### EXTRAIT:

****

Mercredi, 06 Août 2014 à 11h00

Dernier film en date de Wong Kar-Wai, le biopic d'arts martiaux The Grandmaster se voit analysé par notre chroniquer RogueAerith dans la chronique qui suit.





Dans une Chine qui s'embrase, entre 1936 et 1955 (fin de l’Empire, occupation japonaise, Seconde Guerre Mondiale, Révolution), « The Grandmaster » nous conte l'histoire d'Ip Man (joué par Tony Leung Chiu-Wai), maître de « wing chun » (une variante du kung-fu), représentant des écoles du Nord, inspiré d’un personnage réel qui fut le maître de Bruce Lee. Un défi lui est lancé par le représentant des écoles du Sud, sur fond de tensions au sein même de ce clan. La Lame, combattant violent et impulsif (joué par Chang Chen), souhaite en prendre la tête. Ip Man devra se parfaire aux techniques qu'il ne connaît pas afin de maîtriser un kung-fu le plus complet possible pour gagner son combat contre le Sud. Malgré sa concurrence avec La Lame, le Sud est représenté par une jeune femme, Gong Er (jouée par Zhang Ziyi), maîtrisant le style « ba gua », seule détentrice d'une technique secrète, les 64 poings (on se calme les Narutards, Neji Hyuga n'a rien à voir là-dedans !).

****

Entrées du jeu de données:

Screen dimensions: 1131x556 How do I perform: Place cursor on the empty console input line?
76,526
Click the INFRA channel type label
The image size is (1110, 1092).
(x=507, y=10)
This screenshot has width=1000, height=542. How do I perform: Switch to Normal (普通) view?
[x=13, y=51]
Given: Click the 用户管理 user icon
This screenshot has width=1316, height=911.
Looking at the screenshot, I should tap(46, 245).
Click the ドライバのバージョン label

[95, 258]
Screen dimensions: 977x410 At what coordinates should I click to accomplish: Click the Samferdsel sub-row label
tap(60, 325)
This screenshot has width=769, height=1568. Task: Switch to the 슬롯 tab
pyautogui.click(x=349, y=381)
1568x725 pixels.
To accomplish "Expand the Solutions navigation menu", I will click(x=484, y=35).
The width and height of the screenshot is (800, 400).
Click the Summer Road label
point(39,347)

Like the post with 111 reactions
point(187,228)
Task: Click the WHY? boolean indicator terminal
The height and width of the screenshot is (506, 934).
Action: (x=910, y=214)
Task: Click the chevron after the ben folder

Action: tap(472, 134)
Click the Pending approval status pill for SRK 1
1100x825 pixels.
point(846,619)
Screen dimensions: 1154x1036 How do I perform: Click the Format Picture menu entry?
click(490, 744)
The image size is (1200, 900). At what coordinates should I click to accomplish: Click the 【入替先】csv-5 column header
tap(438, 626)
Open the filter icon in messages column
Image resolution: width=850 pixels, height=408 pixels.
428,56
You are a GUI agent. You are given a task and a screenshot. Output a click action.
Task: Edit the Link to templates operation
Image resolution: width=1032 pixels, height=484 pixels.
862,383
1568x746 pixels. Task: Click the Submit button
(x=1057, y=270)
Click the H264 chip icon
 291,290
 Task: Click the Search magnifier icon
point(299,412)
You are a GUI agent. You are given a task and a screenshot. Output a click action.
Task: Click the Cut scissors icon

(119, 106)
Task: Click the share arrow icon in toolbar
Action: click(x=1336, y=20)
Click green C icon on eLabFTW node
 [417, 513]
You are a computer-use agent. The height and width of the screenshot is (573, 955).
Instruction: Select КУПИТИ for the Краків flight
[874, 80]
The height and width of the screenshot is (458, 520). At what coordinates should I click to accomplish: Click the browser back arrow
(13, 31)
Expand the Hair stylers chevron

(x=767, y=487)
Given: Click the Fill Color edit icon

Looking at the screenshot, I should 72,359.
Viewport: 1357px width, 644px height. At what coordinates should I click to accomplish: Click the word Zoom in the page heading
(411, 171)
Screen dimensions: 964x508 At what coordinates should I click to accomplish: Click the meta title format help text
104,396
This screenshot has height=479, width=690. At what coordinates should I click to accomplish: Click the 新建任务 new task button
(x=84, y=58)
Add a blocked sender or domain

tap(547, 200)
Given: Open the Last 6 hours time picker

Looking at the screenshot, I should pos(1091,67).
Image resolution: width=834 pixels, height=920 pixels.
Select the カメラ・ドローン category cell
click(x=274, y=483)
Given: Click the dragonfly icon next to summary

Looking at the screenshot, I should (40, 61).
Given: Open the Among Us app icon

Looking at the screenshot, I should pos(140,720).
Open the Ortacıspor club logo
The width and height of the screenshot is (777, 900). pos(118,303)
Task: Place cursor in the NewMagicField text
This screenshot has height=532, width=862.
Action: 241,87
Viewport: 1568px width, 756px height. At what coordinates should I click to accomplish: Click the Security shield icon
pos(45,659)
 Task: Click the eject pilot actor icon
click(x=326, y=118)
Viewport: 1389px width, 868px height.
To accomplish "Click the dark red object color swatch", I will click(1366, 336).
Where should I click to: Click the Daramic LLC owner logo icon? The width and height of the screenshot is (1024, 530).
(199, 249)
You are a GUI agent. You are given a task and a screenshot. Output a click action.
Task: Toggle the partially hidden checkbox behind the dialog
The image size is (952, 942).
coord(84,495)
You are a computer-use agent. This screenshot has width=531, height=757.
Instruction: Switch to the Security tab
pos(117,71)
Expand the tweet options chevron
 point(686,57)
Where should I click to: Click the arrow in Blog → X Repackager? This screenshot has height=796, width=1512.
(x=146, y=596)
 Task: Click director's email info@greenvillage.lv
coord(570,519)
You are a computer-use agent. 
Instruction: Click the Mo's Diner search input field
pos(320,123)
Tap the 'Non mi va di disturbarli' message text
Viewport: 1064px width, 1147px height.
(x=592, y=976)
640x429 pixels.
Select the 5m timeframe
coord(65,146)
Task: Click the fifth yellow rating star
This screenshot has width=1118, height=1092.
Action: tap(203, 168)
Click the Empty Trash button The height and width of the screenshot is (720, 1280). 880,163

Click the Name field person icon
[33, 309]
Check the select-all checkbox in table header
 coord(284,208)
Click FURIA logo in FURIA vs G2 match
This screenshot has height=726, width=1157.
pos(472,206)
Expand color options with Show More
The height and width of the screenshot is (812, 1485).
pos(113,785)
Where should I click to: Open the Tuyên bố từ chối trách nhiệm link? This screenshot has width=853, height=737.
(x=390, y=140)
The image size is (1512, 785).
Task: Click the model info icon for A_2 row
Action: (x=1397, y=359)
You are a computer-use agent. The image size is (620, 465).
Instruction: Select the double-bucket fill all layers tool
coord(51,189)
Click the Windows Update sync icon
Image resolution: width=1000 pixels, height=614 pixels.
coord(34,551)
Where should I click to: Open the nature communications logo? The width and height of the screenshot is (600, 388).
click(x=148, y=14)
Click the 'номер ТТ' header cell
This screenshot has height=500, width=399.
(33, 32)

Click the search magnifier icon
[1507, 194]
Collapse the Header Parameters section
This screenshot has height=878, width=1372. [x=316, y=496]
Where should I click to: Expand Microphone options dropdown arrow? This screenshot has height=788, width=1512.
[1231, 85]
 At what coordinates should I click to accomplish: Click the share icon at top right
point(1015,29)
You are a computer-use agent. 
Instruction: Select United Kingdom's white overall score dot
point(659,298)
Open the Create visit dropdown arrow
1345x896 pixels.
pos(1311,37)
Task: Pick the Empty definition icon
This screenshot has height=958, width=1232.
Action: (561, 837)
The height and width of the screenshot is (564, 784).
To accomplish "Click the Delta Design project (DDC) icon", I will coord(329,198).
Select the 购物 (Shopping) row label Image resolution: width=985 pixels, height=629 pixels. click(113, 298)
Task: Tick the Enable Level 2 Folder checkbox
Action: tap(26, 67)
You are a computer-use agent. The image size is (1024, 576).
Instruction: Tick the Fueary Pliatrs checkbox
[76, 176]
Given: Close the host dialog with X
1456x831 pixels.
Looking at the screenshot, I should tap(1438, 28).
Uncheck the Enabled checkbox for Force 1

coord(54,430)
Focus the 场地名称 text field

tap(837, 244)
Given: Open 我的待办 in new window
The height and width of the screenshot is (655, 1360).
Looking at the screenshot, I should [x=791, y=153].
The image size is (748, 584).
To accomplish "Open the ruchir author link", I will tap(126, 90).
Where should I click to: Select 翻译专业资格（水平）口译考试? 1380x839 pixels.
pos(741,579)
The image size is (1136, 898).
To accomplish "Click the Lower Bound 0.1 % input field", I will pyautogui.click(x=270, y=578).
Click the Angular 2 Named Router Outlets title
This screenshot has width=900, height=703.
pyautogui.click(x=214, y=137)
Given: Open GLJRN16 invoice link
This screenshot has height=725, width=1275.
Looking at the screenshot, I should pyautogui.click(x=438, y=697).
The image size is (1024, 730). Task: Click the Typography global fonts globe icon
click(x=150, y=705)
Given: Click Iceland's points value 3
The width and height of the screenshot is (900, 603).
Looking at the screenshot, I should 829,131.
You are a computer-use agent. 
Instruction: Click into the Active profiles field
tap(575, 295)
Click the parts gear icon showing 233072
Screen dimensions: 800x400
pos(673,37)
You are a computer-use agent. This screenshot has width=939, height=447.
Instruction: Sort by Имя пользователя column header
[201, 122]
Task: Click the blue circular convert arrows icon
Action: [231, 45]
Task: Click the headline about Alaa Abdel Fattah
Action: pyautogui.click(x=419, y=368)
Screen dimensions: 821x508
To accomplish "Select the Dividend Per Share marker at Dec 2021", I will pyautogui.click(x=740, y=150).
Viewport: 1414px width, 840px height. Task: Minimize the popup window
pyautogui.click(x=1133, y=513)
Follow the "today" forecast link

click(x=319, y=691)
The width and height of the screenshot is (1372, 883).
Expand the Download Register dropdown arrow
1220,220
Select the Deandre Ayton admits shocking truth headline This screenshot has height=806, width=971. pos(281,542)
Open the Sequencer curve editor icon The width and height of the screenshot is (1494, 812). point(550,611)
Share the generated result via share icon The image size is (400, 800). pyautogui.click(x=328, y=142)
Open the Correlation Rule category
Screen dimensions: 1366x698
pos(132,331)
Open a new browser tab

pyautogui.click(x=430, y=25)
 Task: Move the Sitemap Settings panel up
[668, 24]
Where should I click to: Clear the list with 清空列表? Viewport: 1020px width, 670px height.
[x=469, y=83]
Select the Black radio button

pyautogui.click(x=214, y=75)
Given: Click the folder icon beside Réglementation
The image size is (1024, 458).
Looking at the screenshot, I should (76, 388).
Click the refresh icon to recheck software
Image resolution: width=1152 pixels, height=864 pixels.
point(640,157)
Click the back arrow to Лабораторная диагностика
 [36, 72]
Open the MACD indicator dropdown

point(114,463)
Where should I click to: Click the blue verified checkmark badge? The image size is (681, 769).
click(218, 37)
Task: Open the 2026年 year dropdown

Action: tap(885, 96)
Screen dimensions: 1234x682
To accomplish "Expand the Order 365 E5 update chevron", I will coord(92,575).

****

### TRAVAIL DEMANDÉ:
1. D'après l'extrait, quel acteur interprète Ip Man ?
2. Relevez tous les événements historiques que l'extrait mentionne entre parenthèses pour situer la Chine de 1936 à 1955.
3. Recopiez l'extrait depuis « Dernier film en » jusqu'à « chronique qui suit. », sans rien y changer.

### RÉPONSES SUCCESSIVES:
1. Tony Leung Chiu-Wai.

2.
- la fin de l'Empire
- l'occupation japonaise
- la Seconde Guerre mondiale
- la Révolution

3.
Dernier film en date de Wong Kar-Wai, le biopic d'arts martiaux The Grandmaster se voit analysé par notre chroniquer RogueAerith dans la chronique qui suit.